+++ Material to process

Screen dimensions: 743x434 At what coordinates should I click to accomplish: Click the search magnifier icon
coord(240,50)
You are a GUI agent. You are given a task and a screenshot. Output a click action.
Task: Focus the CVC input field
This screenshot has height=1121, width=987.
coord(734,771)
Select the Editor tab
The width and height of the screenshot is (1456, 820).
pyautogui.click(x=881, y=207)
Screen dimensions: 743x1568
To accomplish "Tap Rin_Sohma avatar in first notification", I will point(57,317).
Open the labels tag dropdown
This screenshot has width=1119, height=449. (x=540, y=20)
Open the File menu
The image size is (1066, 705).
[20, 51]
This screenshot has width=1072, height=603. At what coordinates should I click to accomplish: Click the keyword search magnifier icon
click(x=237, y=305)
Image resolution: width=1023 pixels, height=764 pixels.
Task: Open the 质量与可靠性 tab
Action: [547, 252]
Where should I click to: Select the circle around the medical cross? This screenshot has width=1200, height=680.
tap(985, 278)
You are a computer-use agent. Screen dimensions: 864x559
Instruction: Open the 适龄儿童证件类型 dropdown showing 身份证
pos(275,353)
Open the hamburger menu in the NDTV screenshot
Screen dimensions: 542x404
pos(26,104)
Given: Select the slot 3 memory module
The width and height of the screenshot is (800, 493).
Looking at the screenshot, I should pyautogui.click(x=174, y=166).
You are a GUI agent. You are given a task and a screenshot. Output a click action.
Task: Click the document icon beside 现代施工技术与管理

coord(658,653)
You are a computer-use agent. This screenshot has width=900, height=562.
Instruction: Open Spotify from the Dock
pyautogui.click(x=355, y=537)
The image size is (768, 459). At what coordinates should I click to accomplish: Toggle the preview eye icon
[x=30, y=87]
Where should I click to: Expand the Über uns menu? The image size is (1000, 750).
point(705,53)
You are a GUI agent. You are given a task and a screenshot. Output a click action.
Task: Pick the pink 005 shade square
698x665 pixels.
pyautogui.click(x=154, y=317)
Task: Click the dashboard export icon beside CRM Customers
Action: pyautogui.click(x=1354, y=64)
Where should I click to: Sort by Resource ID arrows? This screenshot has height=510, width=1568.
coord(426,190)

++++++

To do:
Find the string "computer" in the listing and copy every line in which it occurs.

Solution:
You are a computer-use agent. Screen dimensions: 864x559
You are a computer-use agent. This screenshot has width=900, height=562.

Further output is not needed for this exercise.